Considering the submission, then, as leaving the award in full force, and authorizing the arbitrator to determine upon its validity in whole or in part, it becomes necessary to ascertain from the face of his award, how he has construed his authority. The arbitrator states in this award that he had examined the bond of submission to the first arbitrators, the award of the arbitrators and umpire, the bills and answers, pleadings of counsel and depositions to annul the award on one side and support it on the other; and after mature deliberation, he had come to the conclusion that there was no testimony in the cause to prevent the award from being the basis of his statements. He therefore adopted it, and charged the appellant with the amount, subject to a deduction for certain errors and omissions, which he proceeds to make, and ascertains the balance against the appellant by this mode of proceedings to be *951 dollars 81 cents, which, with interest, he -awards against him. He further awarded that Tandy G. Morris should assign to the appellant without recourse to him, a bond taken from Ballard for the alleged balance of his debt, a matter embraced in the controversy as raised by the amended bill, but not comprehended in the first award. It thus appears from the face of the award, that the arbitrator supposed that the principal matter referred to him was the validity of the award impeached by the amended bill. He states that he had carefully examined the submission, pleadings and evidence to annul it on one side and support it on the other. There is nothing to show that he took up the claims of the parties as a new question, and it is manifest he did not; for the first arbitrators made up their award from the statements of the parties and the vouchers laid before them. There is no evidence in the record of those statements in respect to the items of charge on either side, nor .were the vouchers exhibited to the last arbitrator. If we could look beyond the award to the deposition of the arbitrator, he states that he considered the first award binding on the parties on its face, but that they had a right to change it by any additional testimony, or by showing any error on its face, and so far as it appeared on its face or was shown by testimony to be incorrect, he corrected it.

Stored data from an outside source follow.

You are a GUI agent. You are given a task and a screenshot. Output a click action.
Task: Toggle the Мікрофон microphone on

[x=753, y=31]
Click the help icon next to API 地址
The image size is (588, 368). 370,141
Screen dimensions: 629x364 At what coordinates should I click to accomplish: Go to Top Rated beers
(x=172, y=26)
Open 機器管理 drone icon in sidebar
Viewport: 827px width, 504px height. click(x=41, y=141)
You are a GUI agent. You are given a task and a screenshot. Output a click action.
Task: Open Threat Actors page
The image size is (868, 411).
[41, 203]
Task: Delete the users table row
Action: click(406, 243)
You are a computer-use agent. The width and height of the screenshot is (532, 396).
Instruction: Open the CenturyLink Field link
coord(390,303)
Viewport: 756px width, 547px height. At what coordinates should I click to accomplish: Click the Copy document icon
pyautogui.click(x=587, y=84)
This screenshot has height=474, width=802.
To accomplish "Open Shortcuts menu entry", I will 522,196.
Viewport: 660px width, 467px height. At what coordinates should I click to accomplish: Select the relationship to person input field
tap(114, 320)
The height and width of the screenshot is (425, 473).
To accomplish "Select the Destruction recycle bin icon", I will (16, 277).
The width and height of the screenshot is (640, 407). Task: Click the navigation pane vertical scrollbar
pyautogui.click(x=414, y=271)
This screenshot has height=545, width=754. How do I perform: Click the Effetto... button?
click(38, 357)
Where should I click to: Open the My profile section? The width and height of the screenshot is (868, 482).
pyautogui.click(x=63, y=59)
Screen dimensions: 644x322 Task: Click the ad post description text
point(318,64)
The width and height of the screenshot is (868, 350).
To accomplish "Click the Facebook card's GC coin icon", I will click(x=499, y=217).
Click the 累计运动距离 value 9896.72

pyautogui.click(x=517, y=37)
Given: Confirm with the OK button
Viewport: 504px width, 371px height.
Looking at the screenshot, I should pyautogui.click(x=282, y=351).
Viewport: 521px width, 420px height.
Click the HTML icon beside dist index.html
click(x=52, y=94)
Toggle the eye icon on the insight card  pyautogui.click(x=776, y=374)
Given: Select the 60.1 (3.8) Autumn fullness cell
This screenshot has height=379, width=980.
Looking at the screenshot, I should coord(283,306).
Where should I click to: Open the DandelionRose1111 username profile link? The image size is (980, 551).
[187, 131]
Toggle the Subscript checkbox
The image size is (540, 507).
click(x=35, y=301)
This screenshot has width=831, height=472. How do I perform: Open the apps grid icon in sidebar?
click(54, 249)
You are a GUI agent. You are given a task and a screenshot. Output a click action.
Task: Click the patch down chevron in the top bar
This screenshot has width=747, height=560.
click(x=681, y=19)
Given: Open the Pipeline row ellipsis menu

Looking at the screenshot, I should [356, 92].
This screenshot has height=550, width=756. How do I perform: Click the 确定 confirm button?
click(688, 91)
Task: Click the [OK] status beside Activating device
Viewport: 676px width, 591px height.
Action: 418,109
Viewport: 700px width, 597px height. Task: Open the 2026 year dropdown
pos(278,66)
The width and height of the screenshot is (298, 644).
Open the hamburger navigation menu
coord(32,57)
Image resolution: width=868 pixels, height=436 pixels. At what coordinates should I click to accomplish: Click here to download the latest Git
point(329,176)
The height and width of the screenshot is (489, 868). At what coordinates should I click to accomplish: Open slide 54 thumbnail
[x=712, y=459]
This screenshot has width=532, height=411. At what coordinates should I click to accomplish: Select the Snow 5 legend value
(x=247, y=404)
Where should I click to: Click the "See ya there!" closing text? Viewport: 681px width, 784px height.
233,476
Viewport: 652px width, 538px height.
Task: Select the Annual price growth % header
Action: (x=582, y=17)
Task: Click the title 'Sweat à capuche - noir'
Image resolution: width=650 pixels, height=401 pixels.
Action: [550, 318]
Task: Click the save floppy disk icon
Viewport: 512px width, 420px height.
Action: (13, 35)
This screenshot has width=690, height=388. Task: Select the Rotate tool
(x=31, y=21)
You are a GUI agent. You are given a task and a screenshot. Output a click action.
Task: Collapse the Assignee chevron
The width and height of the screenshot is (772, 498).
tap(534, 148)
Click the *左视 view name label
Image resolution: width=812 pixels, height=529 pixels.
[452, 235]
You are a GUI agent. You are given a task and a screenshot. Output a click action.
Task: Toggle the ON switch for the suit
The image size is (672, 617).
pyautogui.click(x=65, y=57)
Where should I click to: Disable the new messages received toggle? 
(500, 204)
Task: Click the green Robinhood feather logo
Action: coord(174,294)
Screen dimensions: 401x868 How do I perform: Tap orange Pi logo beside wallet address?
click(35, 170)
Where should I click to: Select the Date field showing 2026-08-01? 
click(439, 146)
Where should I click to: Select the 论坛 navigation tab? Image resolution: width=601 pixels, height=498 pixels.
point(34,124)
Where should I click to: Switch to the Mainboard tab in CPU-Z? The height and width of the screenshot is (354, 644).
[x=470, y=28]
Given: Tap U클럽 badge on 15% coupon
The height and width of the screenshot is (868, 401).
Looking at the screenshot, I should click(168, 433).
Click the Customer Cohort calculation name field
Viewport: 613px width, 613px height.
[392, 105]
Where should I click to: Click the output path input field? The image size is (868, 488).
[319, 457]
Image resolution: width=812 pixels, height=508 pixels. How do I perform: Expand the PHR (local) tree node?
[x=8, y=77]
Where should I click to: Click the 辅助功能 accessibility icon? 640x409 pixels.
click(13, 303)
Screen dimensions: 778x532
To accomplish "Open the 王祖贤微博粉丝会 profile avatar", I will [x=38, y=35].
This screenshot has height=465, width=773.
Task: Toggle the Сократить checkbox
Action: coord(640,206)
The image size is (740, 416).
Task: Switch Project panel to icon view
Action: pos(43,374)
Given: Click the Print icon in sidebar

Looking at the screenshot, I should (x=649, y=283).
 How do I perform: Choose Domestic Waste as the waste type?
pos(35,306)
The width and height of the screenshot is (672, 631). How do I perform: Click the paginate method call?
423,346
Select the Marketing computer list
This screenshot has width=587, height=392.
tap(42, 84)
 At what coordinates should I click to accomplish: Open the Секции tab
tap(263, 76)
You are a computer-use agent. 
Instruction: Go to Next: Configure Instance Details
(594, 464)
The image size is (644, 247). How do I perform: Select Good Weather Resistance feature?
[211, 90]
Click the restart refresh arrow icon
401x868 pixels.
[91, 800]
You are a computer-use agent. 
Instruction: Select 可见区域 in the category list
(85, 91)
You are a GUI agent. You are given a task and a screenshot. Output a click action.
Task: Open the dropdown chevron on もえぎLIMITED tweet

Considering for the reasons already given, that it was the duty of the arbitrator, as it would have been of the court to which he was substituted, first to determine whether the award had been successfully impeached upon any of the issues made by the pleadings or the proof, that the want of authority, the irregularity, the partiality, the corruption of the arbitrators, were questions he had to pass upon, it seems to me the arbitrator did not misconstrue or exceed his authority in deciding upon the conduct of the first arbitrators; and if he thought the award could not be impeached *for any of the causes alleged in the pleadings or made out by the evidence, it was competent for him to adopt it as the basis of his award. This it appears from the face of the award he has done, and from his decision on the questions submitted to him, there is no appeal. Where the submission clearly shows, as I think .it does in this case, that the whole matter in controversy, and every question of law and fact arising in the cause was left to the arbitrator, who was substituted to the place of the court, and whose decision was to be final; and the arbitrator, without referring any question to the consideration of the court, makes a general award deciding the questions submitted to him, the award is conclusive. The rule of law and equity requires that the reasons for setting aside an award must appear on the face of it; or there must be misbehavior or corruption in the arbitra*325tors, or some palpable mistake. Though the court upon a review of the facts might arrive at a different conclusion from the arbitrator, it cannot for this reason set aside the award. The court can look to the testimony for the purpose of determining from the evidence and other circumstances, whether the error was so gross and palpable as to show misbehavior or corruption in the arbitrator, but not to correct any error of judgment to which in the view of the court, the arbitrator may have innocently fallen. Otherwise most awards, instead of ending, would be themselves the foundation of controversies, and courts would be called upon to exercise an appellate jurisdiction over the proceedings of arbitrators in the county upon proof of what may have transpired before them.

I think therefore that unless some error on the face of the last award or palpable mistake or misbehavior of the last arbitrator is shown, his award concludes every matter alleged as to the want of authority or misbehavior of the first arbitrators. Until his award is successfully impeached, the party should not be permitted to go behind it.

*No error or mistake appears on the face of this award. It was returned by the arbitrator to the fall term of the court in 1844, and lay until the spring term 1845. No rule or proceeding was taken to impeach it. An affidavit of counsel was filed tending to show some misunderstanding growing out of conversations before the submission as to the principles which should govern an arbitrator upon such a reference. The affidavit shows no misbehavior and presents no objection to the award. The presence of the appellee for a short time during the examination of a witness, is sufficiently accounted for both by the affidavit of the counsel and of N. Mills. He was called in it appears, on the suggestion of the counsel of the appellant, for the purpose of obtaining information of the time of a particular occurrence. The court properly overruled the objections presented by this affidavit, and pronounced a decree in conformity with the award.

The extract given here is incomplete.